Cardinal Francis George last week said the documents, which follows the release of 6,000 pages of about 30 other priests in January, reveals the archdiocese’s commitment to “transparency.”

“It is a mislabeling by the archdiocese public relations department as saying that it is transparent and a full disclosure,” Anderson said. “It is not only mislabeling. It is misleading.”

Anderson said his firm, Jeff Anderson & Associates, is currently representing dozens of  victims of clergy sexual abuse and criticized the archdiocese’s exclusion of his firm in analyzing the documents related to the 36 priests. His firm had been involved in the January release of documents, but Anderson says ties with the archdiocese had been cut after he held a news conference in January questioning Cardinal George’s involvement in the case of convicted child molester and defrocked Catholic priest Daniel McCormack.
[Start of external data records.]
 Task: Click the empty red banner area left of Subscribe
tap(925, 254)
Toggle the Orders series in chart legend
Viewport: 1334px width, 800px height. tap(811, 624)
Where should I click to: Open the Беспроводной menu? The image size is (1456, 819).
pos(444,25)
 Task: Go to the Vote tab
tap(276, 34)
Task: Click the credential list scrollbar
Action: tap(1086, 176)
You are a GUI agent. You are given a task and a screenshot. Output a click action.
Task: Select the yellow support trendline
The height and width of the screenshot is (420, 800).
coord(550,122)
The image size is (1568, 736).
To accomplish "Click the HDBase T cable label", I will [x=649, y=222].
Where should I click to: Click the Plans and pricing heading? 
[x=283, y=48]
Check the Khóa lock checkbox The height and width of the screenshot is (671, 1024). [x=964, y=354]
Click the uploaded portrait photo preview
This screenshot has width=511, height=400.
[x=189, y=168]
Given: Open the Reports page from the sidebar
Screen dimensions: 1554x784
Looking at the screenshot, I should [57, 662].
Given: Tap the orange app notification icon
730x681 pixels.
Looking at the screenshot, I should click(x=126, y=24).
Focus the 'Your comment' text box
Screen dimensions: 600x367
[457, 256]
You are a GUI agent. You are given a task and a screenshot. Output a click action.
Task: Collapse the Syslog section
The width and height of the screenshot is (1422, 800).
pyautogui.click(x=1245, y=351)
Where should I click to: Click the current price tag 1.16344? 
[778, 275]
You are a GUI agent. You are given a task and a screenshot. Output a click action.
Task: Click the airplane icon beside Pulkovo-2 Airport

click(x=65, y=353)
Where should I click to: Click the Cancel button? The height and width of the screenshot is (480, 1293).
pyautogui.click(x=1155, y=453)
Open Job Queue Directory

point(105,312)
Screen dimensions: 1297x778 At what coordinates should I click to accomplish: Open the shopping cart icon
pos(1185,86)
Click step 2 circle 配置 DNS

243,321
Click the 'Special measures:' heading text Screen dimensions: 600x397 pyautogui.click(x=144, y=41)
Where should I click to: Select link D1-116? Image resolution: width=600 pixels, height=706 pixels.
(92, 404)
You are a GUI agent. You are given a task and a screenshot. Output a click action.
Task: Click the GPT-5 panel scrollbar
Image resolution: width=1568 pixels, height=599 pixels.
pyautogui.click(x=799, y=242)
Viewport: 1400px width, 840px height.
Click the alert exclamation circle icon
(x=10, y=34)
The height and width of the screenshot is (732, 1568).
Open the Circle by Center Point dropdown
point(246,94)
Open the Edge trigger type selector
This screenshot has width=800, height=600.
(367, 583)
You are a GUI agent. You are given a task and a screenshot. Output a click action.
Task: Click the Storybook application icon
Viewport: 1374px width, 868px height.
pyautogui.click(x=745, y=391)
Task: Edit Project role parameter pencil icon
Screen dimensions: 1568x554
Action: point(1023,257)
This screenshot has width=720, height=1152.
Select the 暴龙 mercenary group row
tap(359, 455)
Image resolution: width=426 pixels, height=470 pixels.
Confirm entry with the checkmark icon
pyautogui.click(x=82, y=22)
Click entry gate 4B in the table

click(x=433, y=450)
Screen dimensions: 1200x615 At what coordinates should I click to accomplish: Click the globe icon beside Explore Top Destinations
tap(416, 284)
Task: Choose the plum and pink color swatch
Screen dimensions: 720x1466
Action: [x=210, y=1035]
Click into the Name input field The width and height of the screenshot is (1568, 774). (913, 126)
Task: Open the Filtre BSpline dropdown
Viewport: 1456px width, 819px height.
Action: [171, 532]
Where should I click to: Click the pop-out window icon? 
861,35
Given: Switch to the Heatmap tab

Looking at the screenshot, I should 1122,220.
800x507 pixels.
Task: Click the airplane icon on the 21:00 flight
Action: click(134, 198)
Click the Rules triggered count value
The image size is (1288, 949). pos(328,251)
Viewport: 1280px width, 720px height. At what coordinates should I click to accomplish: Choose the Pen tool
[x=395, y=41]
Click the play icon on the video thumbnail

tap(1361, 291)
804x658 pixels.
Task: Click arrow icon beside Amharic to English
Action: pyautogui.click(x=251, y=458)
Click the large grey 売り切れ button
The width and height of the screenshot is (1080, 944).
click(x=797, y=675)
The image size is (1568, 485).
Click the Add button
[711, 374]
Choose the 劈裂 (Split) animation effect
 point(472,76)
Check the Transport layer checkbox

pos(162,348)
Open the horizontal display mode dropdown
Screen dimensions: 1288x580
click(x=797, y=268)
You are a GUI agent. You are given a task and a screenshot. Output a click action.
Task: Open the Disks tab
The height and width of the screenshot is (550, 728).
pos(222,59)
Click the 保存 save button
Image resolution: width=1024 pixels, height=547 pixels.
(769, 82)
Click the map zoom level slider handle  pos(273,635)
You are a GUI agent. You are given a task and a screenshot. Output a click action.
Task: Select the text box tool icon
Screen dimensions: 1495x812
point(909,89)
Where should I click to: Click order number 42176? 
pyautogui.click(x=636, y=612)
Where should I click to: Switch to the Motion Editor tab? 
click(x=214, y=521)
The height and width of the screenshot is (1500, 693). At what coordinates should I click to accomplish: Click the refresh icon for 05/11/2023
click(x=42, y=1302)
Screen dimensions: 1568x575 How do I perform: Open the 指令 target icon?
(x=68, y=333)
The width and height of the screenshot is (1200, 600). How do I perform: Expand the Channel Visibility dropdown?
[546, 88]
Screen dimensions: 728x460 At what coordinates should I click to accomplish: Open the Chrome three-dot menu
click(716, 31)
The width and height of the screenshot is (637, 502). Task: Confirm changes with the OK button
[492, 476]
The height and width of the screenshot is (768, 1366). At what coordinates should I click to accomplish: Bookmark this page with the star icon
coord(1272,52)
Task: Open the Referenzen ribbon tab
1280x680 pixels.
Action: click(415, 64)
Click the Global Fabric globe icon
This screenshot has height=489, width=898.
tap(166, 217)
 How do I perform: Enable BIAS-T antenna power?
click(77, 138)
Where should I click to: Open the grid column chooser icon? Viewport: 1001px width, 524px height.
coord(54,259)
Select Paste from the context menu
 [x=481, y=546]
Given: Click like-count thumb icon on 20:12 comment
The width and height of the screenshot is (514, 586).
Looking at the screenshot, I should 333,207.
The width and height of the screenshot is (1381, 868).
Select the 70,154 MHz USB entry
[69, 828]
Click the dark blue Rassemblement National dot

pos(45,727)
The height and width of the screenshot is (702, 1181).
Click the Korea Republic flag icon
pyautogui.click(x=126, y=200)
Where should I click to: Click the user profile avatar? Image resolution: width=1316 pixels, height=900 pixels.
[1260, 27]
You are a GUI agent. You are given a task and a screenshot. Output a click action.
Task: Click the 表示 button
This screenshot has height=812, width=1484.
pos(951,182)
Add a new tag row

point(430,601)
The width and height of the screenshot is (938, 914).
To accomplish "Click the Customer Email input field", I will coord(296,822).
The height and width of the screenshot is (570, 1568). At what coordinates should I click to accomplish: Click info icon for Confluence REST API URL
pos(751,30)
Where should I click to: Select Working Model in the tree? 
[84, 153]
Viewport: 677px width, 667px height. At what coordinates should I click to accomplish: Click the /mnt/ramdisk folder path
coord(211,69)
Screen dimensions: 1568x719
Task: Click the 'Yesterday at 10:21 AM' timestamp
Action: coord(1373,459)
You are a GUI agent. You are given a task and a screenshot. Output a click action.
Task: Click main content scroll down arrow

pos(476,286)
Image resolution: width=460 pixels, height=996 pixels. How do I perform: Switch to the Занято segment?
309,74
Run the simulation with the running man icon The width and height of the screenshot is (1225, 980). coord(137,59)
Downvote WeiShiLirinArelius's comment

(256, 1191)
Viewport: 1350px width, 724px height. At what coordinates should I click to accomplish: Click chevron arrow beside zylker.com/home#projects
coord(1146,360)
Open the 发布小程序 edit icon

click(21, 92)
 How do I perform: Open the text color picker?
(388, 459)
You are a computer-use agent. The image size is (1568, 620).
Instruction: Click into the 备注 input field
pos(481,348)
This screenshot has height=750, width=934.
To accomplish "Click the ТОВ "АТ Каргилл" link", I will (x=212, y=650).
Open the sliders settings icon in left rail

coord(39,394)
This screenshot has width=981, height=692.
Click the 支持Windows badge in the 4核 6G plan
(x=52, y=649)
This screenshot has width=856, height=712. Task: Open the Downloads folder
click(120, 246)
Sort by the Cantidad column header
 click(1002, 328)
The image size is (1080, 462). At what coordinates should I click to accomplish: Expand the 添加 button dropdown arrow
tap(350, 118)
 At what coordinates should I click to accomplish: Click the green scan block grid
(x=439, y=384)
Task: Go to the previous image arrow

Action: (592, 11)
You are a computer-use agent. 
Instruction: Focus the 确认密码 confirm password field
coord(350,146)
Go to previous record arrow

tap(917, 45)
“We were shut out of the process that we thought we should be included and we were not permitted to review those files that we should have been,” Anderson said. “The archdiocese under the direction of the Cardinal chose to do an internal review of those files and then chose to release what they thought they wanted to release and spin it the way they chose. It was done entirely by the top officials and their representatives, without any outside scrutiny.”

That internal review included hiring a lawyer to represent the accused priests, Pearlman said.

“It should be almost embarrassing that the only seat missing in that room was a representative of the victims,” Pearlman said. “And to suggest that a process where representatives of the perpetrators and the diocese were  in a room, and the victims were not, to suggest that that process had any credibility, is fiction.”

The lawyers now want the archdiocese to let them review all files of accused priests, not just the credibly accused, to vet whether those priests are clear of wrongdoing. Those names would not be released to the public unless the archdiocese deems them credibly accused.

“Until we are given the opportunity to scrutinize every file of every offender, accused and credibly accused, we can’t be comfortable,” Anderson said. “[We’ll be comfortable] when the public knows what they need to know and the practices have been improved and the Archdiocese of Chicago and officials have taken any ownership for their past mishandling of credible sexual abuse.”

Pearlman said the files lack victim statements, which have been heavily redacted, and he called much of the release “redundant.” He said the archdiocese has not proven they know how to handle sexual abuse allegations going forward.

“Until this Archdiocese starts listening to the victims and stops listening to the public relations people, this problem will not and cannot be fixed. This is not a time to reshape history. Pat yourself on the back for what you have done in the past. This is the time to be humble, admit what you did wrong and talk to the very people harmed — the survivors — to figure out what they need in order to fix the problem.”

Archdiocese of Chicago spokeswoman Susan Burritt said in an email that the archdiocese stands by its document release last week: “We stand by the integrity of this document release. We believe it is time to move beyond inflammatory and hollow rhetoric and seek to achieve understanding and reconciliation.”